Monday, June 25, 2007

For $250,000, you too can slip the surly bonds of Earth to say, `I do'

Weddings atop mountains and waterfalls. Weddings while skydiving and bungee jumping. Weddings inside mines and caves.

Yawn.

It's high time for people to expand their horizons and look beyond this world for marriage inspiration.

Cindy Cashman has. The professional speaker and self-help pocket book author from Lakeway, Tex., hopes to be the first person to get married in outer space.

Surely that's the final frontier for getting hitched.

It could happen as early as 2009. Cashman, 48, has an agreement with a Oklahoma-based company called Rocketplane, which is trying to pioneer spaceflight for the general public, to be one of the first regular folks shot into space.

For her, though, the trip will be extra special. "To go someplace where very few people have gone, and see the curvature of the Earth, and be weightless, and to look into the eyes of the man I love and say, `I do,'" she says in an interview, "this ties it all together: the excitement, the adventure, the opportunity of a lifetime!"

Rocketplane XP, the airplane-like spacecraft in which she and her fiancé will exchange vows, will use its jet engines, then its rocket engine to propel its passengers almost vertically beyond the Earth's atmosphere on a parabolic trajectory.

At its 100 km apogee, they'll be in outer space, free from the shackles of gravity, gazing at Earth's bright contours below.

Actually, there won't be time for that. They'll have just three to five minutes before they fall back into Earth's grip. Quick, the vows! "Do you take this man...I do! Do you take this woman...I do!"

Cashman and her 55-year-old beau, Mitch Walling, a pilot for regional airline American Eagle, also won't be able to stand for the ceremony. For safety reasons they'll have to stay belted to their seats. But he'll probably be able to kiss the bride.

A space wedding was bound to happen. Wherever humans have brought themselves, they have also brought their most celebrated institution. The whole idea of the "extreme wedding" was born out of the idea that the more arduous the journey, the more special the bond.

So far, couples aren't clamouring to have their weddings in space. This may be partly because of the cost. Even though Rocketplane and its competitors, such as billionaire Sir Richard Branson's Virgin Galactic, are set to expand space travel beyond the rarefied astronaut, it won't be available to the masses: Each ticket will cost about $250,000 U.S.

That hasn't stopped Virgin Galactic from collecting $25 million in deposits so far. One woman has even mortgaged her house to be able to go.

Virgin has had a number of inquiries from couples who want to fly to space together. One couple, George Whitesides – head of the U.S. National Space Society and, as of last week, an advisor to the company – and his wife Loretta, say they want to have their "honeymoon" in space.

Cashman says the idea came to her as a random thought that just popped into her head while she was meditating.

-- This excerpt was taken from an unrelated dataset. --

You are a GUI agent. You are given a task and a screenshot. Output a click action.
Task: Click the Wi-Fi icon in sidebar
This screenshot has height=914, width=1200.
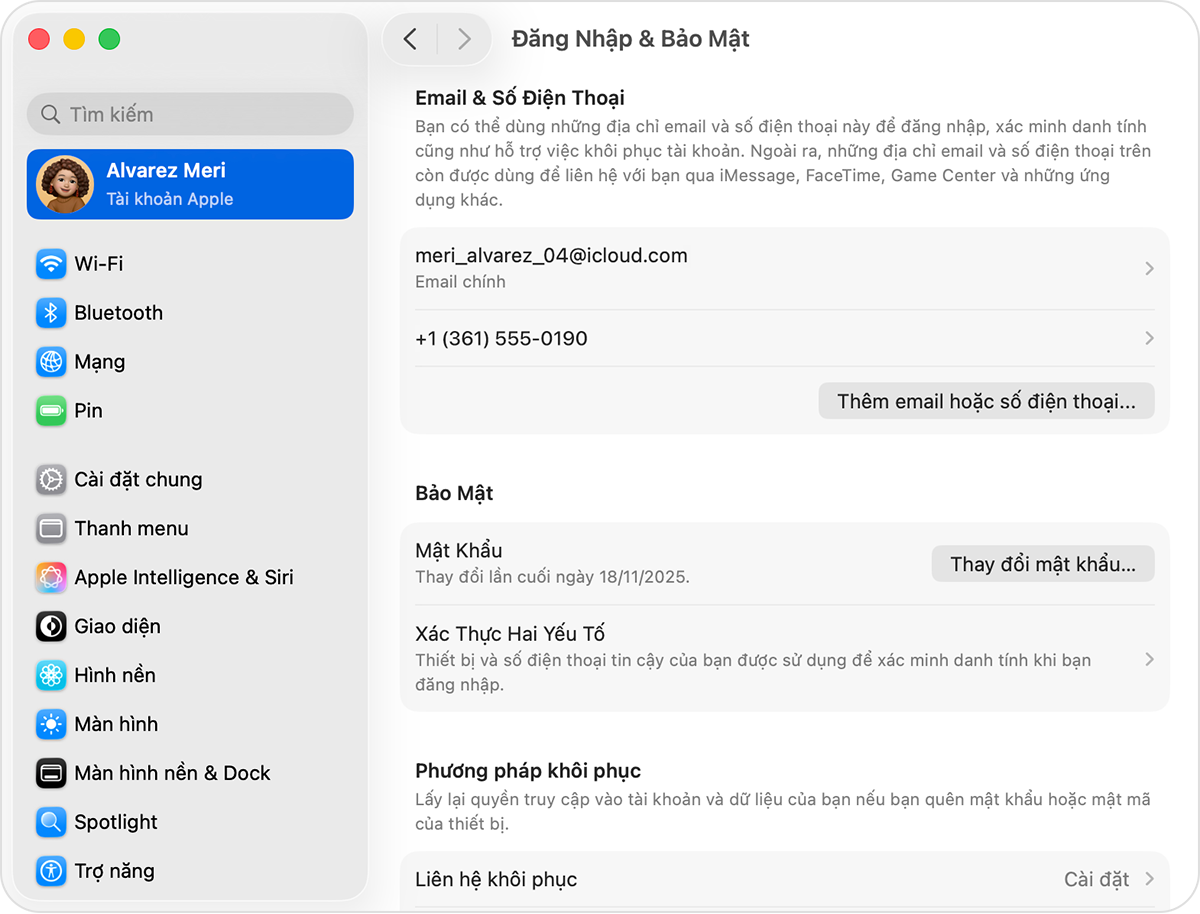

It wouldn't be out of character for her. She has already tried flying upside down with an aerobatic pilot.

The problem was that, at the time, she didn't have a fiancé. Not even a boyfriend.

Fortunately, she was enrolled in a dating service and was meeting singles in cyberspace. After going through 32 guys, she met Walling.

Not long after, he popped the question – at high speed on a motorbike. She was over the moon, and told him she'd like to head that way to get hitched.

"People think we're crazy," Cashman says, "but others just expected this from me."

All systems are go, it seems. There's one problem, however. If they wed in space, where on Earth would they officially be married?

One aviation lawyer told an Austin newspaper that there is "no body of law or jurisdiction that exists in space to confer recognition on a marriage ceremony."

Toronto family lawyer Steven Bookman disagrees. He compares it to couples who marry in, say, Las Vegas, or on a beach in the Caribbean or, in the case of landed immigrants, back in their native countries. If they're legally married in those places, they're considered married here.

"It shouldn't be any different" in space, he argues.

The challenge is, where would the marriage be registered? "It would seem to be the (jurisdiction of the) person that owns the actual craft you're getting married on," Bookman says.

Cashman still hasn't decided who will perform the ceremony. There's still one empty seat in the four-person vessel should she find someone. But that may not be necessary, Bookman says.

"The captain of a ship has the authority to marry people outside of the jurisdiction of the country where the craft is registered," he says.

"I'm sure he would have to authority to marry them and it would be recognized everywhere."